◆ INPUT FOR THIS TASK ◆
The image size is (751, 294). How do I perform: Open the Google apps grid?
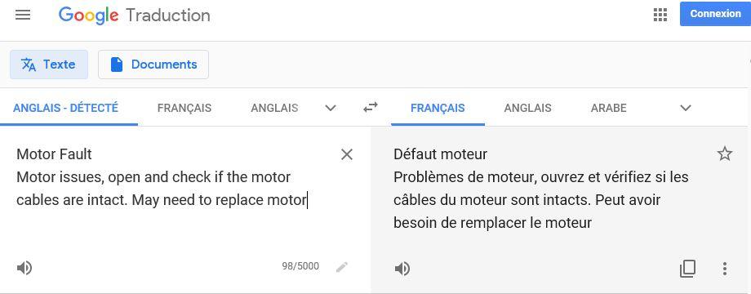tap(660, 15)
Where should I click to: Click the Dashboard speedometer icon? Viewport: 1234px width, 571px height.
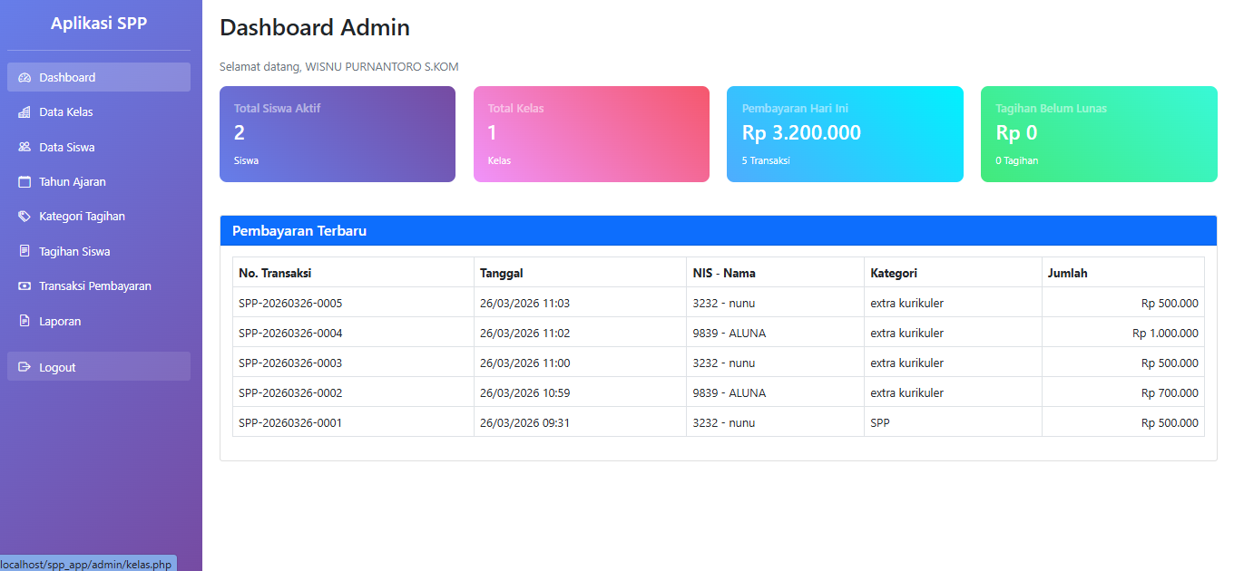[24, 78]
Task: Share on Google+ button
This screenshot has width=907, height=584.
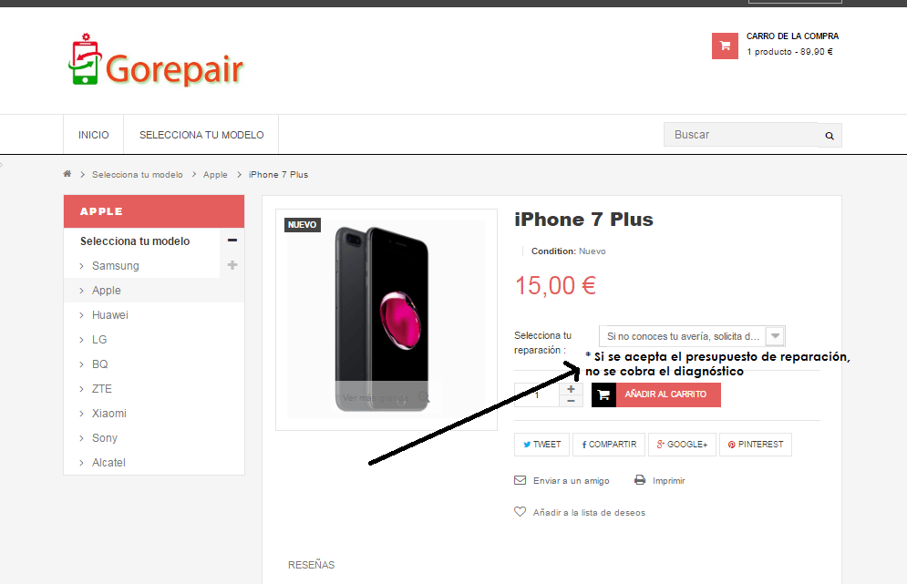Action: (x=682, y=445)
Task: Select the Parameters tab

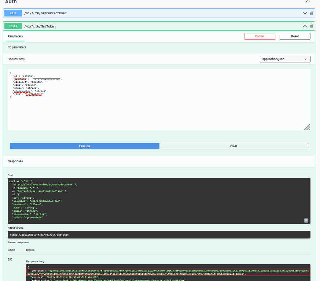Action: point(15,36)
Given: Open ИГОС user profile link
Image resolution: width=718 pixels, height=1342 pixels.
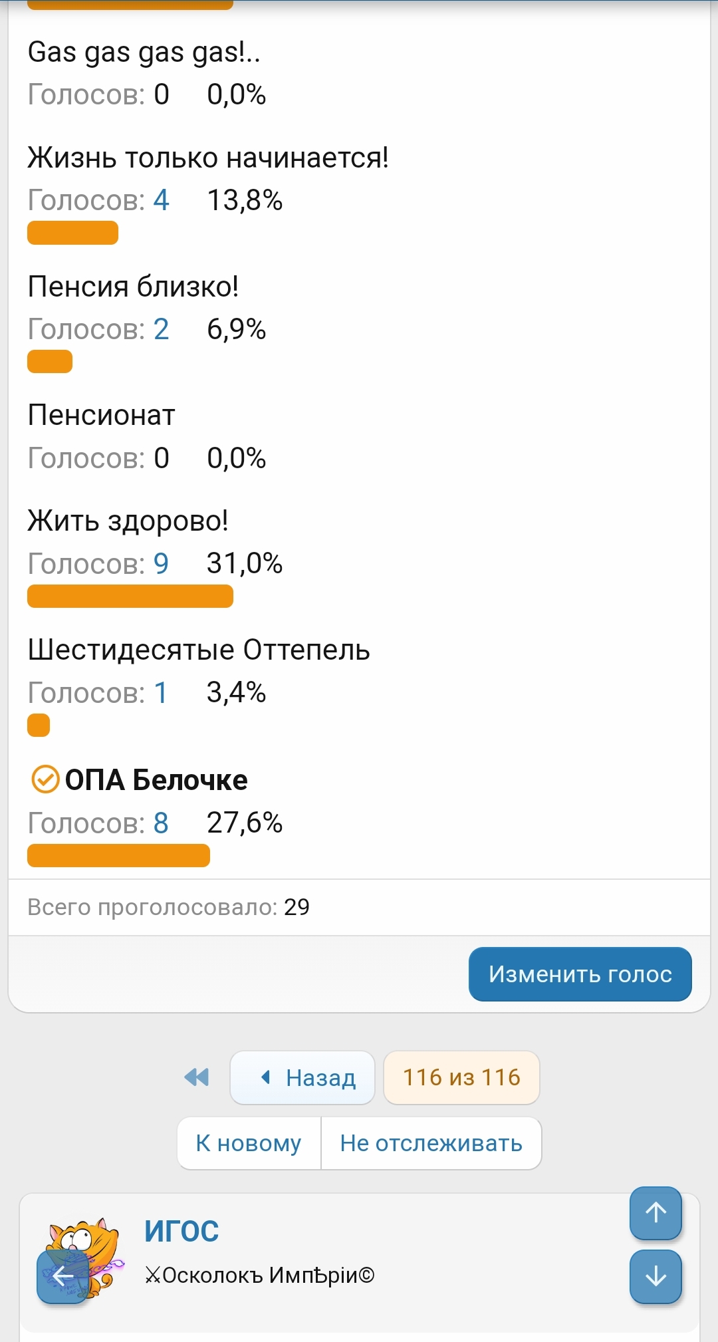Looking at the screenshot, I should click(x=181, y=1231).
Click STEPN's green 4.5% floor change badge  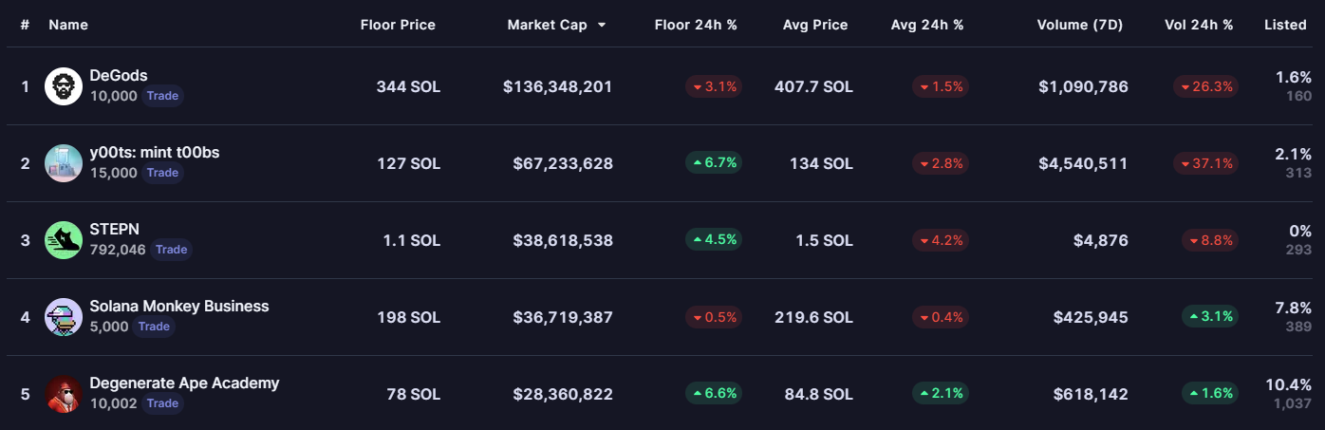(x=713, y=240)
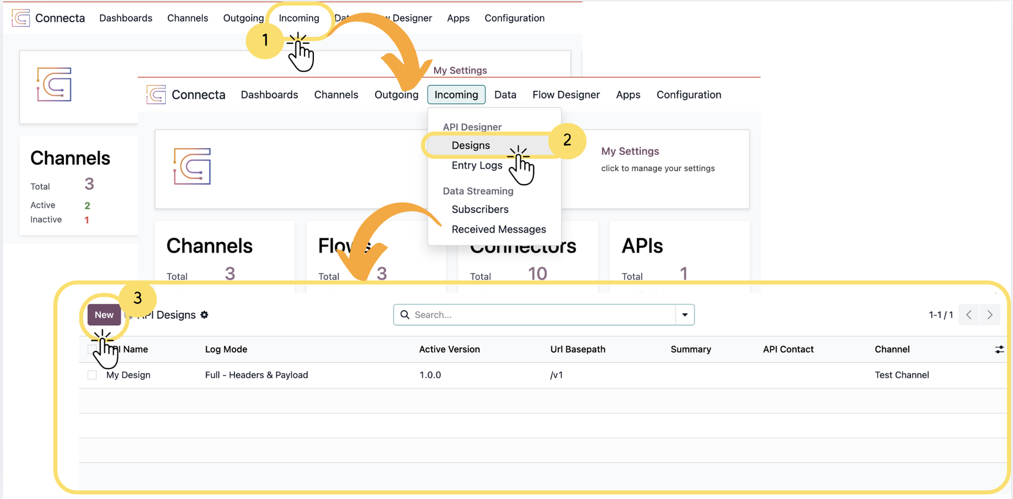Sort by Active Version column header

449,350
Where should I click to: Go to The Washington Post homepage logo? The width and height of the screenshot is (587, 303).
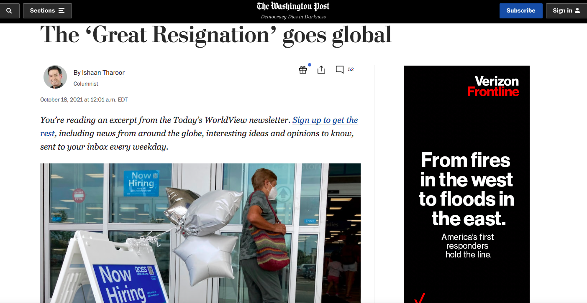pos(293,6)
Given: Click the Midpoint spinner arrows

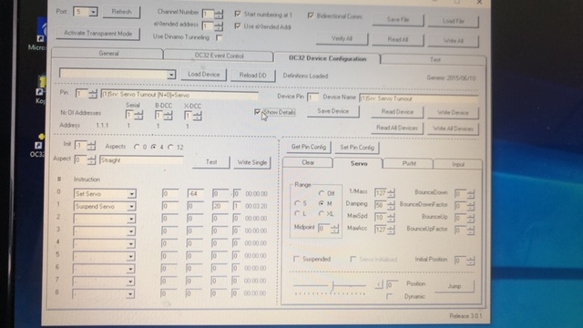Looking at the screenshot, I should point(334,229).
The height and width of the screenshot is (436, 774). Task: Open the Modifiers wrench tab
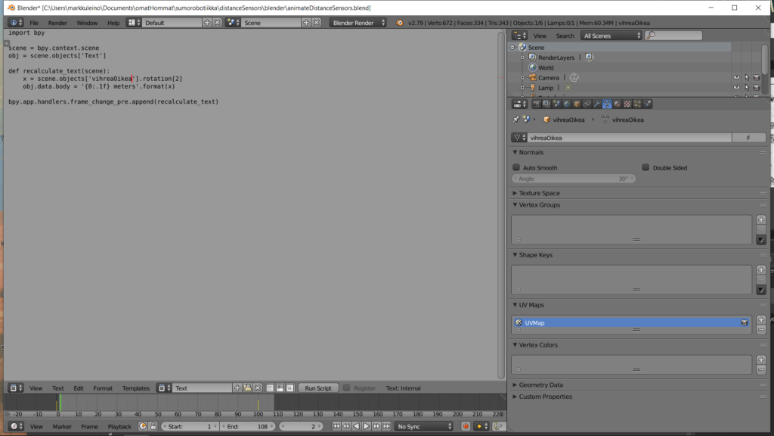pos(597,104)
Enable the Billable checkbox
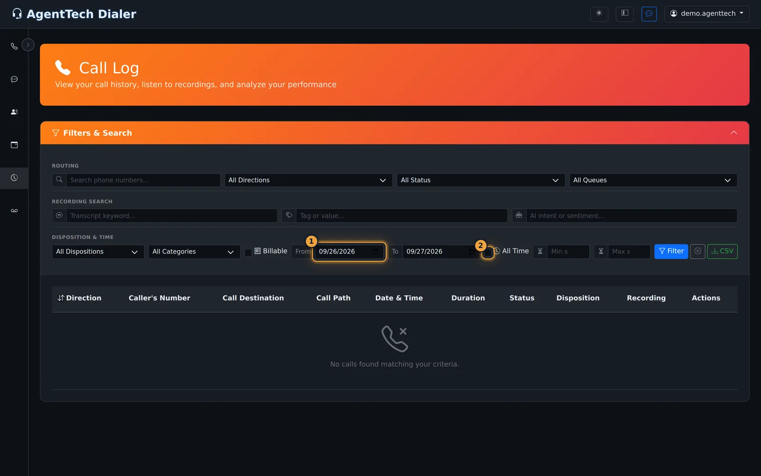The width and height of the screenshot is (761, 476). [x=248, y=253]
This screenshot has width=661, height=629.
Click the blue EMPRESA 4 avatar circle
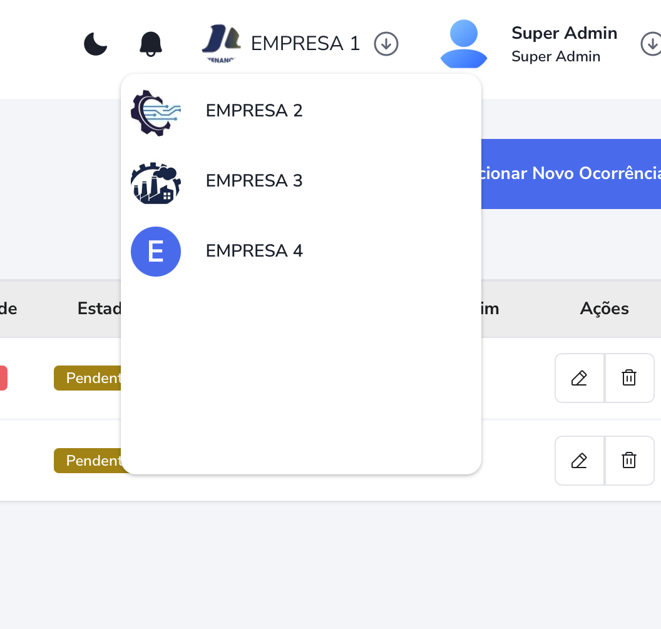(155, 252)
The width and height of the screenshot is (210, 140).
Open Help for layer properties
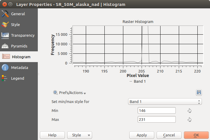(52, 135)
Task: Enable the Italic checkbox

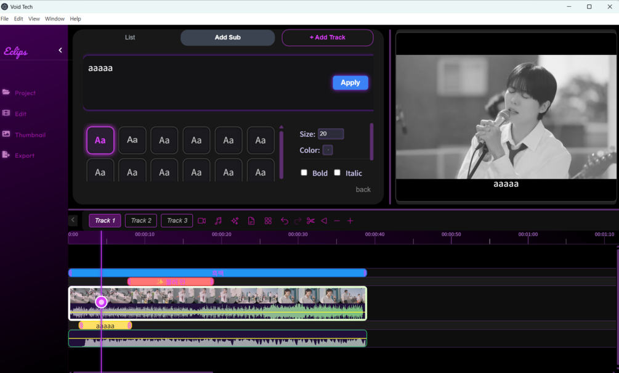Action: [337, 173]
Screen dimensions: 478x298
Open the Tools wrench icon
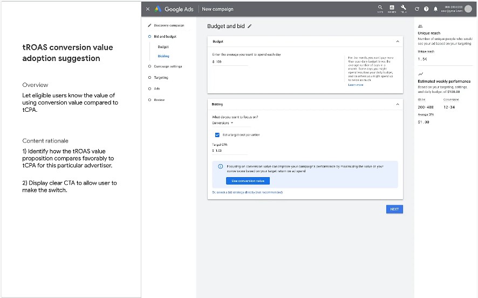point(404,8)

◆ TRY IT ◆
Take the lines from the one holding "Task: Enable the Italic checkbox" through the final line of the records above and output them exactly, both ends included, excluding pictures.

◆ EXERCISE SOLUTION ◆
Task: Enable the Italic checkbox

Action: [337, 173]
Screen dimensions: 478x298
Open the Tools wrench icon
point(404,8)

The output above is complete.